We passed through, to be rocked
on the swells of the quiet ocean,

its long unshaded days
of trade winds, doldrums, Equator —

then a cold shore,
a bureaucratic harbour,

and the half of a world
it would take to say goodbye.

I knew when I was writing the outline that I wanted to suggest both the Northern and Southern hemispheres in the work as well as the space in which the piece will be performed. The Sydney Town Hall has a wonderful sense of grandeur and suggests something of “old” Sydney. It is also a wonderful space to arrange the choir in. So firstly, I knew that the structure would be a little like a da capo aria — the first part is departure, middle section journey and last section, arrival: a mirroring of the departure but with more elements. So the work starts with a plaintive melody on the piano that sort of revs itself up like an old steamer while VOX, arranged in groups of three around the hall create a soundscape defined by the low sounding pedals of the grand organ. The middle section text is largely given to the Festival Chorus who then join VOX at the end with a more fleshed out and optimistic version of the opening hemisphere — the sense of a new and better life — optimistic despite the tribulations of the journey itself.

It is quite a nerve-wracking job creating a piece for the Sydney Philharmonia Choirs, who have had so many great works written for them. Putting aside my procrastination I eventually sat in the foyer with some manuscripts and started creating. The concert also features offerings from some of Australia’s best choral composers: Paul Stanhope, Stephen Adams and Ross Edwards. While I will leave you to be the judge of the work’s quality, the combination of writing for a specific occasion, venue and concept made the composition part quite easy and somewhat liberating.

As a result, I know have the composing bug and am keen to write something else! I found that the text very much suggested the music, following the rise and fall of speech both melodically and rhythmically. More importantly, I understood a concept that I once heard expressed in the play Six Degrees of Separation. A primary school art teacher has produced a class of young geniuses and when asked how she taught them, she simply replies that it is all about learning when to take the canvas away. I don’t know how composers do it as the process of fine-tuning, for me, took the longest amount of time and there is a tendency to want to keep making small corrections and adjustments. At some point you have to just make a decision that the piece is finished… Oddly enough this was on the day when the first rehearsal took place. I won’t hear the piece until rehearsal number 7 so I am scared and excited!
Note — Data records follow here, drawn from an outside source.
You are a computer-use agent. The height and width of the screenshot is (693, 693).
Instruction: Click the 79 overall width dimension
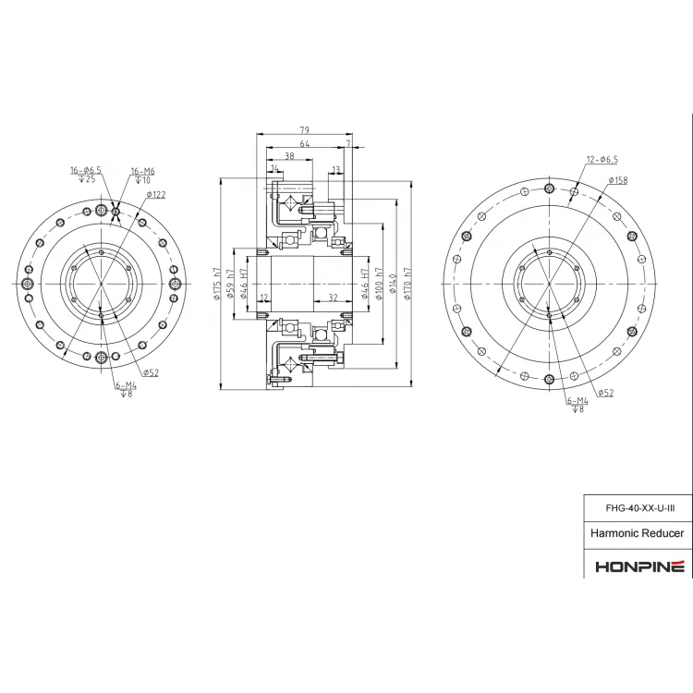coord(305,130)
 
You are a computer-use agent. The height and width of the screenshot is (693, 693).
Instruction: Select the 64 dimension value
coord(305,143)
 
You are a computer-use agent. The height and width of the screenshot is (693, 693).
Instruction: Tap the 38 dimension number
coord(289,155)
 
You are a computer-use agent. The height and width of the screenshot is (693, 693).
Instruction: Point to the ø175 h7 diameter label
coord(216,284)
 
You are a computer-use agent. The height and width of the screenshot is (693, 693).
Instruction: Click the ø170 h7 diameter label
coord(407,284)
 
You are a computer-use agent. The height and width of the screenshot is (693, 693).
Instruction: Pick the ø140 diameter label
coord(394,284)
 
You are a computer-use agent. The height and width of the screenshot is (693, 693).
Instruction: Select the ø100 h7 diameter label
coord(379,284)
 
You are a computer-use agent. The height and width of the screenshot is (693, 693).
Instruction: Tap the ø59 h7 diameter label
coord(229,284)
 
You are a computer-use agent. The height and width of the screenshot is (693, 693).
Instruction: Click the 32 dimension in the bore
coord(333,298)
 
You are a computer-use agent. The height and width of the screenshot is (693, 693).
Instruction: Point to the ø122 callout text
coord(156,194)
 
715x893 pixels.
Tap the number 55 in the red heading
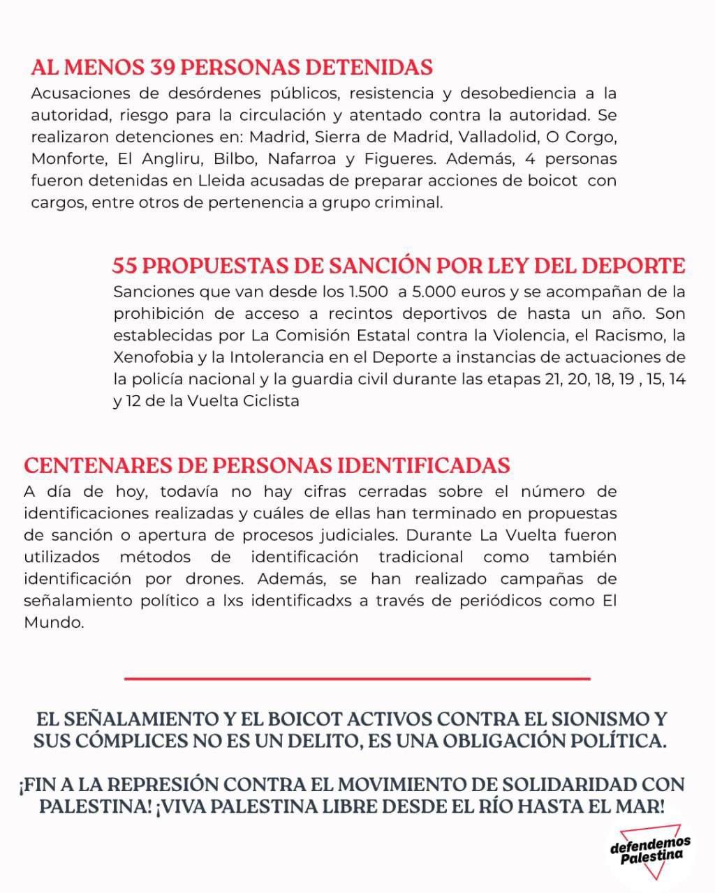pyautogui.click(x=127, y=267)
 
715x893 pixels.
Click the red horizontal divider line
pyautogui.click(x=357, y=677)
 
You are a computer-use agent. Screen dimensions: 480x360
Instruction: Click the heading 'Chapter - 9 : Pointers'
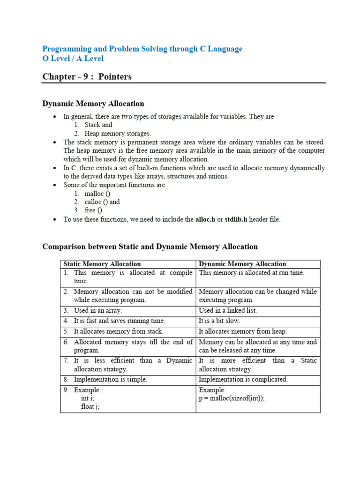[87, 77]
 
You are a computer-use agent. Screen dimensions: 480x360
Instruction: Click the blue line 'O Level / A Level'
[73, 59]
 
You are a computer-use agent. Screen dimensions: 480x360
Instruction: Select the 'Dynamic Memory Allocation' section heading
[93, 104]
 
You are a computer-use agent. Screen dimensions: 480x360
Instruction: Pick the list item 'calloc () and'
[102, 202]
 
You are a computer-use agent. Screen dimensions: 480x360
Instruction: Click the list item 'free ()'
[93, 210]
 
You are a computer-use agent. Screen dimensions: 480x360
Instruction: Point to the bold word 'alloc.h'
[205, 219]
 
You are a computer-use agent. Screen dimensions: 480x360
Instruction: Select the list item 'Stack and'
[98, 125]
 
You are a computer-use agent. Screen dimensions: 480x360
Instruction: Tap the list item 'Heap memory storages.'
[118, 134]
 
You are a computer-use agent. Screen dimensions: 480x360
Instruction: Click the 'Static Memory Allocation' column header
[102, 264]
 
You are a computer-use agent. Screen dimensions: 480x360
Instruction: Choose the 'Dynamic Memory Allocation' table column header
[242, 264]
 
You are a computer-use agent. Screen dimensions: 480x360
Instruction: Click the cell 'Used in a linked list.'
[228, 310]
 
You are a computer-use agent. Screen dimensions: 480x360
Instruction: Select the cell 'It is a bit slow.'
[219, 321]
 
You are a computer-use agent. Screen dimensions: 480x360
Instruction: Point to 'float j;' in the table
[90, 407]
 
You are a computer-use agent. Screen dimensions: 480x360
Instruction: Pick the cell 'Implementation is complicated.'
[243, 380]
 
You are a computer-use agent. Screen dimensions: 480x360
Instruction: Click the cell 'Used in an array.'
[98, 310]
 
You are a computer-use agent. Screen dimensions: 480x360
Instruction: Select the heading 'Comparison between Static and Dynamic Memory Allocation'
[150, 247]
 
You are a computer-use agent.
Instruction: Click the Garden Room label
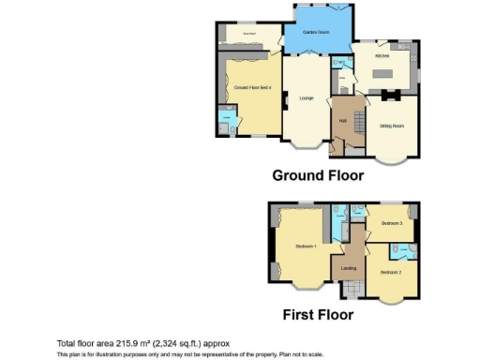click(x=316, y=32)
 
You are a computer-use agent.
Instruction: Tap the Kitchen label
click(x=382, y=56)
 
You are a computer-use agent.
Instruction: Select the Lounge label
click(x=306, y=98)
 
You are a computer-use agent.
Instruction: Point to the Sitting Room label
click(x=391, y=125)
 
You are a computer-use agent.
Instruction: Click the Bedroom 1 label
click(x=306, y=247)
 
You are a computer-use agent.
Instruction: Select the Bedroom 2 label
click(x=391, y=272)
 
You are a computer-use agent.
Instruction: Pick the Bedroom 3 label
click(x=393, y=223)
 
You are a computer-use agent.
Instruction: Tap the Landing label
click(x=349, y=270)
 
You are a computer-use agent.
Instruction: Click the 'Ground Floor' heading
click(x=318, y=175)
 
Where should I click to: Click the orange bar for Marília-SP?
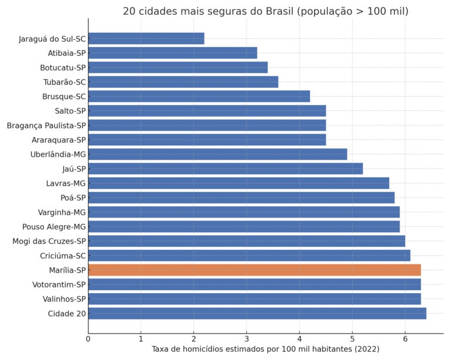254,270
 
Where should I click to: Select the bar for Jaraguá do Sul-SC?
146,39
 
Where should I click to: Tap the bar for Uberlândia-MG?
217,154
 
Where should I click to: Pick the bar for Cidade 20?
257,313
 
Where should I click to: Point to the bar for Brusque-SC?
199,96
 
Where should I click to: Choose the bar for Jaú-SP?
225,169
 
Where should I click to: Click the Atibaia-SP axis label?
67,53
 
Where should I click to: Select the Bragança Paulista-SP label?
46,125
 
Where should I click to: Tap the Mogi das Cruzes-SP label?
49,241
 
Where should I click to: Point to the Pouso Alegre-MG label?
54,226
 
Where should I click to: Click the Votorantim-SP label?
59,284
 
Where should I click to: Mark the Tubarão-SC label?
64,82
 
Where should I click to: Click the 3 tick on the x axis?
247,338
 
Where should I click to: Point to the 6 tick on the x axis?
405,338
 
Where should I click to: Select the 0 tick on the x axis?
88,338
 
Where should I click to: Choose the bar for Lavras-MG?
238,183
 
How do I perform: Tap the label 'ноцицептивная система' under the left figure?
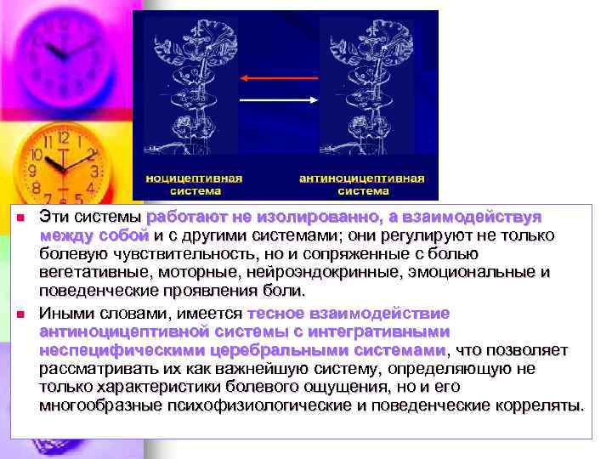pos(195,184)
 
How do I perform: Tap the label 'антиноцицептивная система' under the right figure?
pos(361,184)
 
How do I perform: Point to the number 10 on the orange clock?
pos(37,156)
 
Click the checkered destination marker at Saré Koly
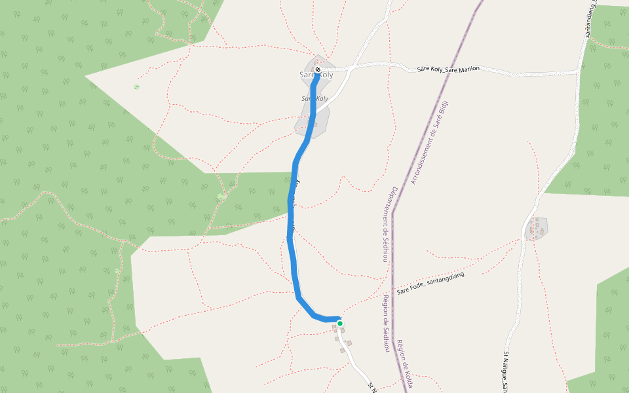pos(318,69)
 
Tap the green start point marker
pos(340,323)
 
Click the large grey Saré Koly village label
pos(316,75)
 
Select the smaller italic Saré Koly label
pos(314,99)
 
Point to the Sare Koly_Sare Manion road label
pos(448,69)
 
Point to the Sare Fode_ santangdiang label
pos(430,282)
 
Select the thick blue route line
pos(292,216)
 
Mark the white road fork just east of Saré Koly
pos(353,67)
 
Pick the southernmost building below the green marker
pos(341,350)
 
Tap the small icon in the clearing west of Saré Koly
pos(136,86)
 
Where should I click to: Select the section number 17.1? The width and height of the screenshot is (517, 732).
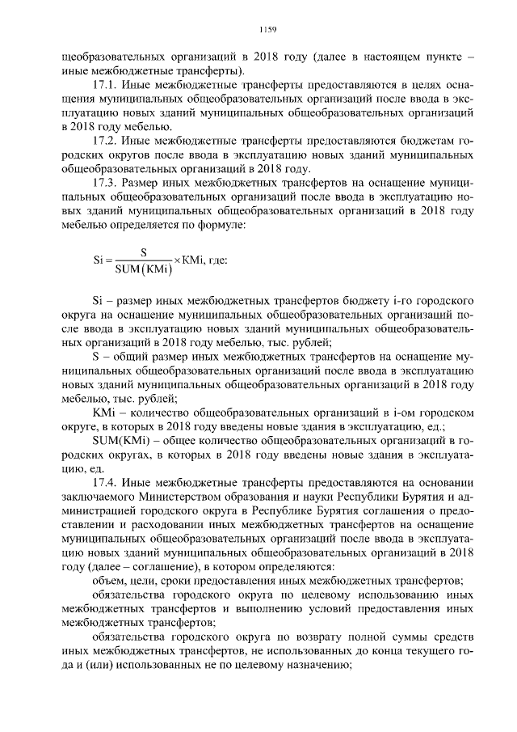point(105,86)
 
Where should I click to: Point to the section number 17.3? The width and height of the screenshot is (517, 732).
point(105,183)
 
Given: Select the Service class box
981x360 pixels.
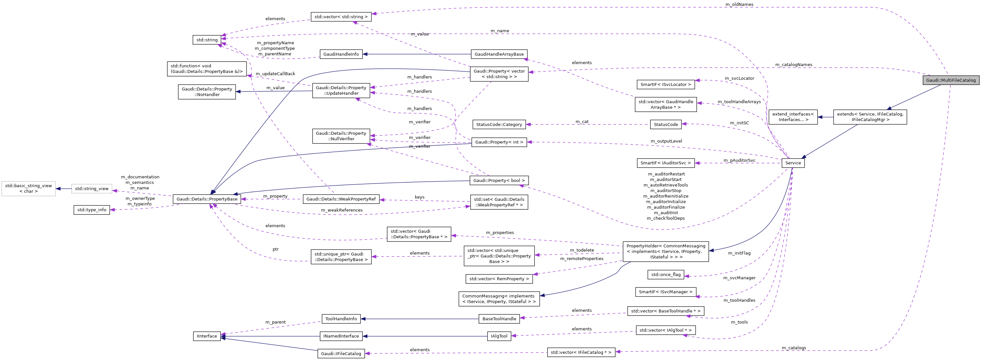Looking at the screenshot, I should click(x=793, y=163).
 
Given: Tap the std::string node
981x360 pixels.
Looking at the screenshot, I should click(x=207, y=40).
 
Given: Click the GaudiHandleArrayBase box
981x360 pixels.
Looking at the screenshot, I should click(x=499, y=54).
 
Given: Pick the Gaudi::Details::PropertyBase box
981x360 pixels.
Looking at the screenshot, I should click(x=207, y=199).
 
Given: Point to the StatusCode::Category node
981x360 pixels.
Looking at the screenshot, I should click(x=499, y=125).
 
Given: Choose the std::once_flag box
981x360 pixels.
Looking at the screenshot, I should click(x=666, y=274).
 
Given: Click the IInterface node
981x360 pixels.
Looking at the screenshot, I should click(x=207, y=336).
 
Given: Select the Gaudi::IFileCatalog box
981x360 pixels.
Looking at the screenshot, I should click(x=341, y=353).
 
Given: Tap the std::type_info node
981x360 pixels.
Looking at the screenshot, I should click(x=92, y=210).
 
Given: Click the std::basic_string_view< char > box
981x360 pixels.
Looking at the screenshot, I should click(x=29, y=188).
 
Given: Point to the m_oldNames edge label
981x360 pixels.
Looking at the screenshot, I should click(x=739, y=4).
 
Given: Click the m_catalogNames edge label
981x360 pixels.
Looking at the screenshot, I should click(x=794, y=65).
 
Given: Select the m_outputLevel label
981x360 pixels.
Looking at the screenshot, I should click(x=666, y=141).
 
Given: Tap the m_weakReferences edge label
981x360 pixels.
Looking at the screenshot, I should click(x=342, y=210).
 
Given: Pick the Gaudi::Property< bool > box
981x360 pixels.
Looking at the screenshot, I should click(x=499, y=181).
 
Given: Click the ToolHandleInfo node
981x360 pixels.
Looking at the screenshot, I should click(x=341, y=319).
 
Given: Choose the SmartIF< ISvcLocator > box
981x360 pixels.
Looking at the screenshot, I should click(x=665, y=85).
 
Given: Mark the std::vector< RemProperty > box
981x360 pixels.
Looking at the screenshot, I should click(x=499, y=279).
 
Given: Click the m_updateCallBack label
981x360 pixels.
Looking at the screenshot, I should click(x=275, y=74).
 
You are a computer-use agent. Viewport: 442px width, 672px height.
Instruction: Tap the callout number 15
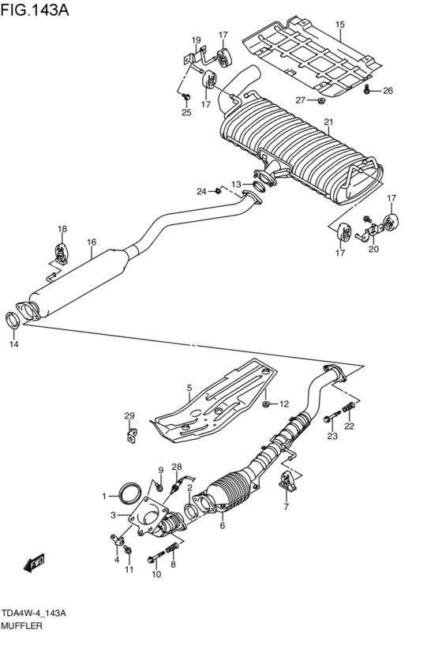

So there it is. If for no other reason, come to our concert Brighton to Bondi and let me know what you think about the piece. I had a great deal of pleasure writing it.

  • Tim Jones

    I’m so pleased you selected my poem as the text for “Brighton to Bondi”,
    Brett, and I hope the premiere of your work, and the concert as a
    whole, is a great success!

    Tim Jones
    http://timjonesbooks.blogspot.com

  • http://usb3gvn.com USB 3G

    Oh nice, thanks for your
    information!

Brett Weymark
Brett Weymark is a conductor and the artistic director of Sydney Philharmonia Choirs. He is passionate about new Australian compositions, baroque masterworks, music education and access to the art of choral singing.